== TASK DATA ==

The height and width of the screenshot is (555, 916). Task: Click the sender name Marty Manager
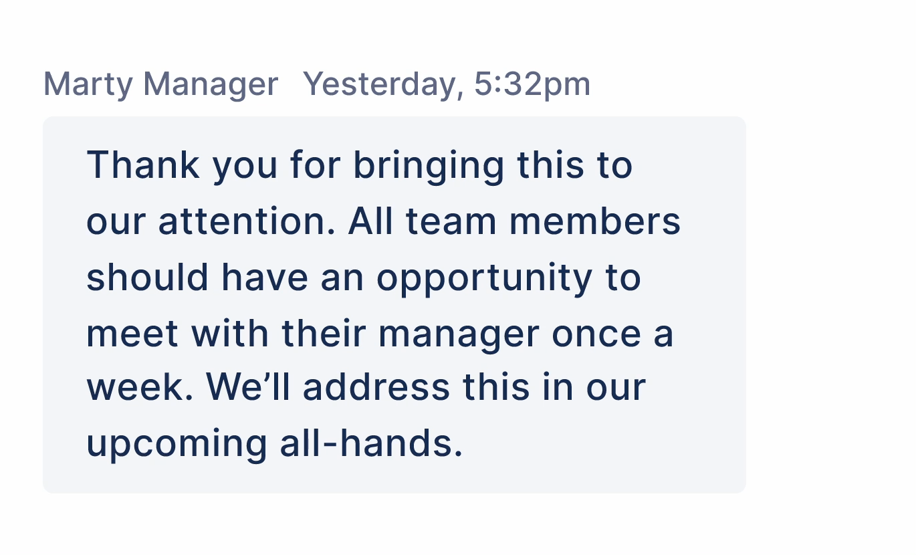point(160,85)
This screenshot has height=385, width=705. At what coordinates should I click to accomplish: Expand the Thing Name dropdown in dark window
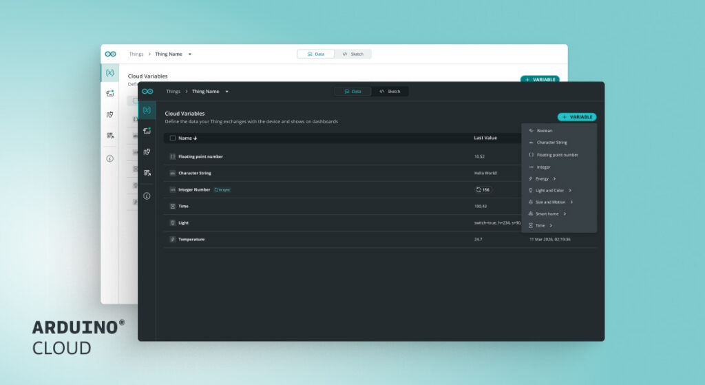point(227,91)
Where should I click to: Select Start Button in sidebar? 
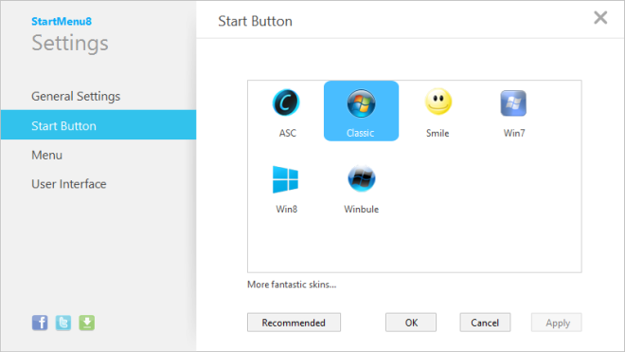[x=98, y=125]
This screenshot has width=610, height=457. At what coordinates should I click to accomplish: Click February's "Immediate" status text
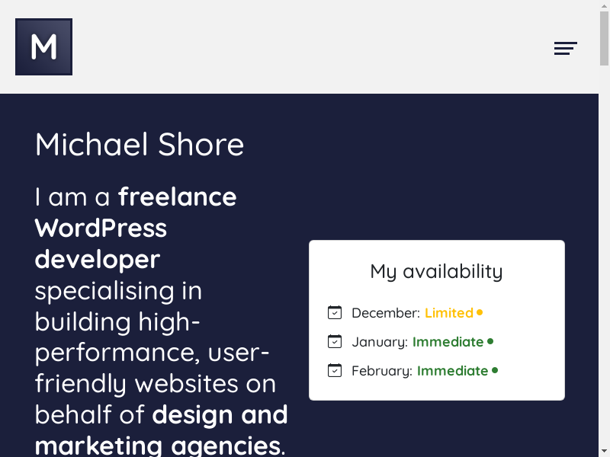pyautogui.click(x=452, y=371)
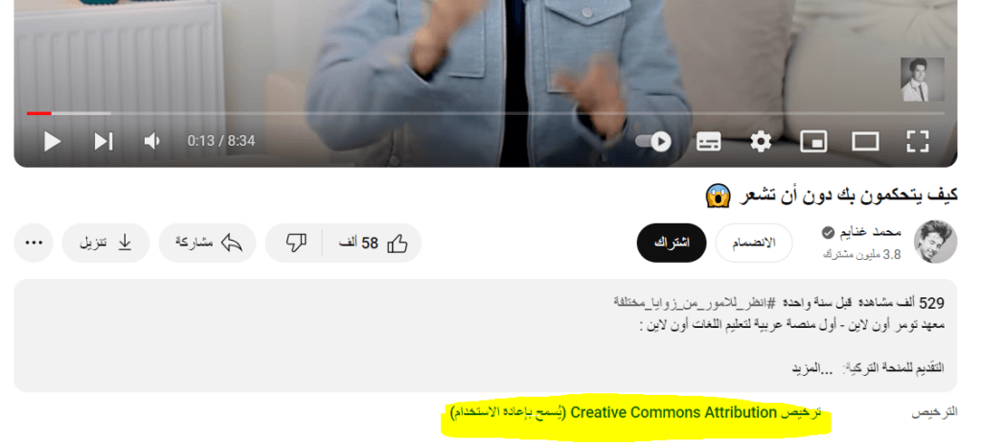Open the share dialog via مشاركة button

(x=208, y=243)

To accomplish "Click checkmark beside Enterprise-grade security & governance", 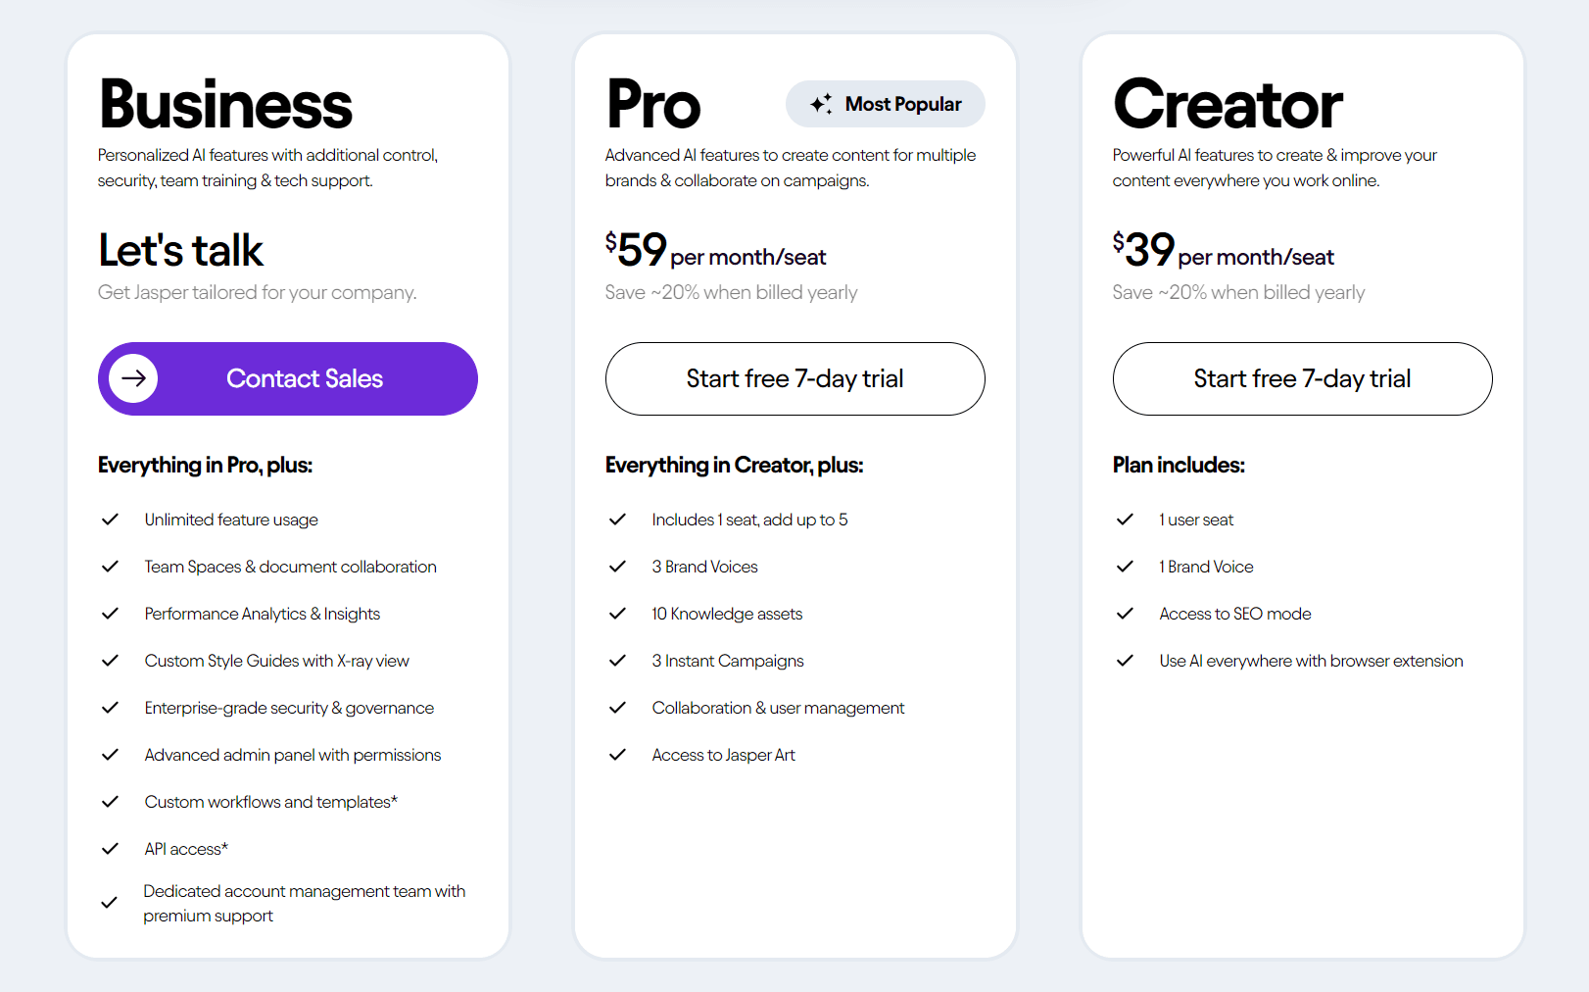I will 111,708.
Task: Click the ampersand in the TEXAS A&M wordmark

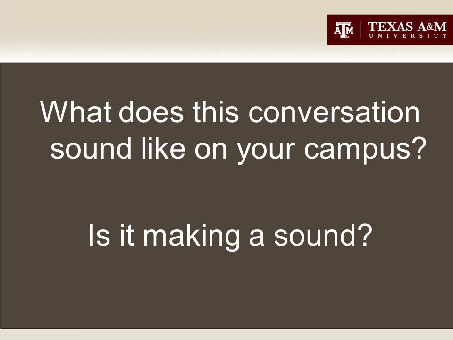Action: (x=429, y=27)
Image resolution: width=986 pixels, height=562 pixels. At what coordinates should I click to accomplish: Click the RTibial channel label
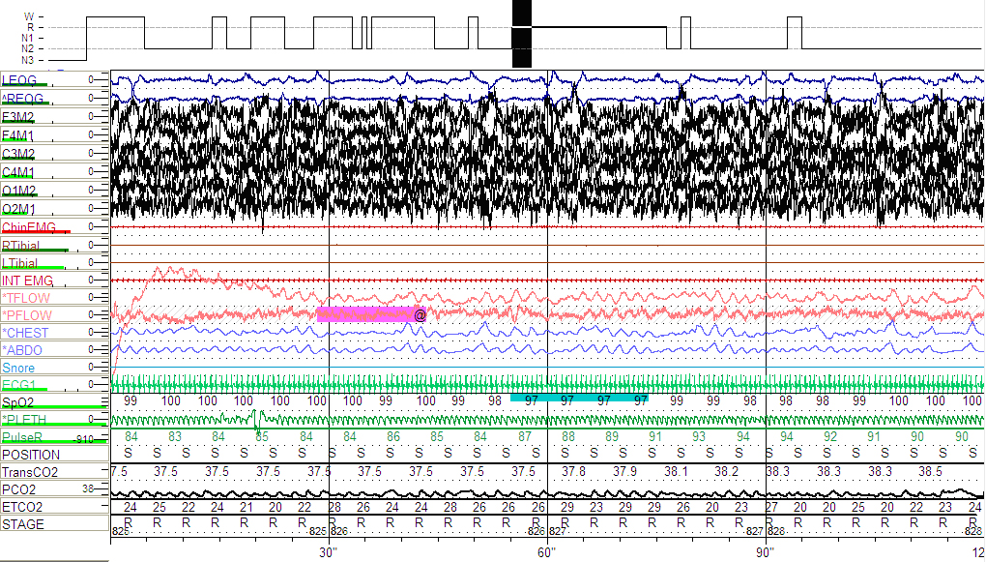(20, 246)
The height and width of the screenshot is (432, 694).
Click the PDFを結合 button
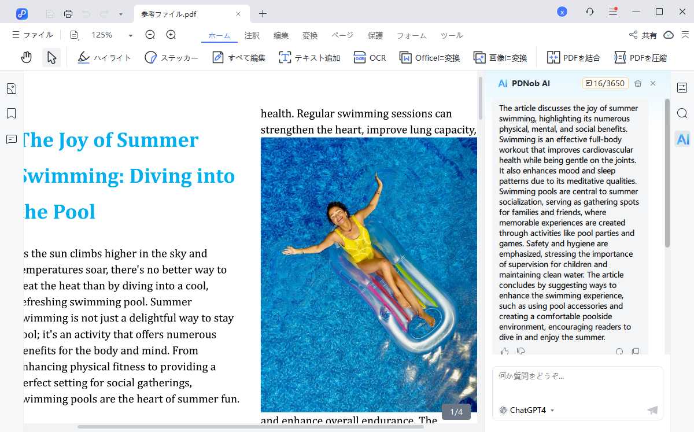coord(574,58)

===

> _PROBLEM_
Everything from the line with "Task: Click the ampersand" through the end of the records is to be repeated exactly. The pictures are not.

> _FINISHED EXERCISE_
Task: Click the ampersand in the TEXAS A&M wordmark

Action: (x=429, y=27)
Image resolution: width=986 pixels, height=562 pixels. At what coordinates should I click to accomplish: Click the RTibial channel label
(20, 246)
The height and width of the screenshot is (432, 694).
Click the PDFを結合 button
coord(574,58)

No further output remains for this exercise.